Webber keys on riprap below dams that provides current breaks for walleyes waiting to ambush prey. Riprap along causeways, road and railroad crossings, and also boat harbors lined with riprap to protect the shoreline from erosion can be good too.

"Walleyes seem to spread out along riprap, instead of keying on specific spots as they would along wingdams, points, or eddy locations," Webber says. "I generally work my way up along the riprap and quarter my casts upstream using crankbaits, like a #8 Rapala silver-blue Shallow ShadRap. When I feel my crankbait bump rocks, I slow down my presentation to keep my lure running downstream just above the rocks, and I don't give my lure any extra jerking or pumping action.

"At night, keeping the lure right next to the rocks isn't so important. Aggressive walleyes will rise up to eat. They also want a bigger meal. Most of my big fish come on big baits and lures," Webber claims. "And smaller walleyes don't seem to hesitate to hit bigger baits."

Webber also keys on tributaries like small rivers and streams, or water flowing through culverts that create current breaks where they flow into the river. The tributary water is likely warmer, too, which attracts baitfish and walleyes.

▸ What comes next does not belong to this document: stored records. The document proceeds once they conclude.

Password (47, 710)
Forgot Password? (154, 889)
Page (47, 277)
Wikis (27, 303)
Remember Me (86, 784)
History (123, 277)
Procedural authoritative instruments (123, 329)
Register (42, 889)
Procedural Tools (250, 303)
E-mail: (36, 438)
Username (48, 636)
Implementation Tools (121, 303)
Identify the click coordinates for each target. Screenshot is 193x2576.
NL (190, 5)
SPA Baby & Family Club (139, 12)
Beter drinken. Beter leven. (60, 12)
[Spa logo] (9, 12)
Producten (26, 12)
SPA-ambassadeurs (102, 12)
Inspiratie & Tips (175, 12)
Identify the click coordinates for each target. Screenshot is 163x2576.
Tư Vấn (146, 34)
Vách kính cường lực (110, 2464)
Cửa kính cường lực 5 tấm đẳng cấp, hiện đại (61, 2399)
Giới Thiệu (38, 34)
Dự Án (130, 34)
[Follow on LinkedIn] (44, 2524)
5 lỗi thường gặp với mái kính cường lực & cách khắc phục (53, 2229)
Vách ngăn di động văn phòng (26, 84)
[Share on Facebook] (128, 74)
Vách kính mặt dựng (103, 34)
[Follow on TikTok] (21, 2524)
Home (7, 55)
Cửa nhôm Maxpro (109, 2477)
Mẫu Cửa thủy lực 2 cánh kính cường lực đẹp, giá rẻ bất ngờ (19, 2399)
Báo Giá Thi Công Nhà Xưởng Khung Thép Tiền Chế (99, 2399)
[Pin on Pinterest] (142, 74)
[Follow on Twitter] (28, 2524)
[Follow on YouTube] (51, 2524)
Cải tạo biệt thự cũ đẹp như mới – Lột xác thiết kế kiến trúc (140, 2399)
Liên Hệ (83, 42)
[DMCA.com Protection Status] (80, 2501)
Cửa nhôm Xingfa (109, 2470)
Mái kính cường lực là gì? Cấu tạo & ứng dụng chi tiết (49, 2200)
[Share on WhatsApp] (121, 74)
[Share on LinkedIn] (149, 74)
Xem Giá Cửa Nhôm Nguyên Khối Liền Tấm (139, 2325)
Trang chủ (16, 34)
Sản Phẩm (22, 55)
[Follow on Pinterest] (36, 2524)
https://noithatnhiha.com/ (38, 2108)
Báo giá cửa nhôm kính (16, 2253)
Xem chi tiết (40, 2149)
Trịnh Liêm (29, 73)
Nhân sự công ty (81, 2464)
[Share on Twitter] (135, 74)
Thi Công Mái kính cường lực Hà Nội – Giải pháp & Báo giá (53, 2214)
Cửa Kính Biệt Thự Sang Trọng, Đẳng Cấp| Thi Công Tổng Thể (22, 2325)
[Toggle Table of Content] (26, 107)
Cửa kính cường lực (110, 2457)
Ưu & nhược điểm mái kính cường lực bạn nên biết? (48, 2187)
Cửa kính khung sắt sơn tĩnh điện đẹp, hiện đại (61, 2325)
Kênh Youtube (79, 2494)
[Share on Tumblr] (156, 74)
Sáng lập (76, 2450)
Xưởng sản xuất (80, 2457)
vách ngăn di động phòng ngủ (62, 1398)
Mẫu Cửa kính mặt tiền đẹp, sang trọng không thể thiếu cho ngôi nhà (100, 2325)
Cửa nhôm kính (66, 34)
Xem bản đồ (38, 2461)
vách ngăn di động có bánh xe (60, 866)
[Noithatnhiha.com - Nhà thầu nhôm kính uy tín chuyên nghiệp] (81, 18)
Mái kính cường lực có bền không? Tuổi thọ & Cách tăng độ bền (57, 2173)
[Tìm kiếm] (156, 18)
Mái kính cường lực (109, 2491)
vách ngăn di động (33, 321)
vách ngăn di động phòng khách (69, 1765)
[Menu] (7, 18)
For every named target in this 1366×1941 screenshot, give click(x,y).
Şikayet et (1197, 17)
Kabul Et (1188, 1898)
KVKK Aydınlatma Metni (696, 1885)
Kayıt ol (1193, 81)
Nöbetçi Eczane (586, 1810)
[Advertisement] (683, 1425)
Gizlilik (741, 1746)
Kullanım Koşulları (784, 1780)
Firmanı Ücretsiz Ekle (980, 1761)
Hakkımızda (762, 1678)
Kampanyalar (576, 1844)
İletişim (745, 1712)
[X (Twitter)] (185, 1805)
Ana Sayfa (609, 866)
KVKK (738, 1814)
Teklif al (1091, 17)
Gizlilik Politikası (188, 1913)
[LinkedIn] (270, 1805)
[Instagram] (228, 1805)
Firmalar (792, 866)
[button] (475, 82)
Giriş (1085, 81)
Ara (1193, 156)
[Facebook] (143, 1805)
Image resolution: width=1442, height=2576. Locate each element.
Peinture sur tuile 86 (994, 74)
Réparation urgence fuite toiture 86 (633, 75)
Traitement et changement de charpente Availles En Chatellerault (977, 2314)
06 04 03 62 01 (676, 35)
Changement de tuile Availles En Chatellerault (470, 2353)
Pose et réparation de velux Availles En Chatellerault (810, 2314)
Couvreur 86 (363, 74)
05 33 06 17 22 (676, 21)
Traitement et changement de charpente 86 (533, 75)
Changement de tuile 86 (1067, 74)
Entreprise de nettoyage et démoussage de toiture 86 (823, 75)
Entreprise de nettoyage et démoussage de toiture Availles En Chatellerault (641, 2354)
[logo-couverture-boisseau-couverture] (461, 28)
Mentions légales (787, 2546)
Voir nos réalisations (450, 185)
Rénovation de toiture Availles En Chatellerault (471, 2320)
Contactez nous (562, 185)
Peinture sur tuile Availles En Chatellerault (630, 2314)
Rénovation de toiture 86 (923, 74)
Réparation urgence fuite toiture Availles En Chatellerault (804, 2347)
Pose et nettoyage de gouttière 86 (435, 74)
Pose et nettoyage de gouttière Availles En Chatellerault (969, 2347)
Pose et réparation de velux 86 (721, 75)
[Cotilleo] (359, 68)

"During high flow, I look for tributary creeks flowing over sand flats with scattered rock and rubble mixed in. At sunset, I've seen walleyes move so shallow that their backs stick out of the water. Wading spooks the entire school of walleyes, so I always start my night fishing right from shore. Waders or hip boots may be necessary when walleyes are holding deeper, however, so don't leave home without them.

"When snags are a problem, I use 1/8- to 1/4-ounce jigs rigged with a 3- or 4-inch twistertail or a 5-inch plastic shad, like a Mister Twister Sassy Shad. Keeping my rod tip high, I reel just fast enough to let the heavy-foot shad tail do its thing. My trusted colors are yellow and white plastic, but when the water's clear, I use black because it silhouettes well above the fish."

Backwater sloughs adjacent to the main river channel create current breaks and lots of feeding opportunities. Baitfish move into these spots in fall, and frogs migrating to hibernate in backwater sloughs are a walleye favorite. A jig rigged with a white doubletail twister slowly hopped and dropped produces when walleyes are eating frogs.

"Walleyes generally start biting at sunset and continue for the next two hours," Webber claims, "and when they're in there you really can't do much wrong."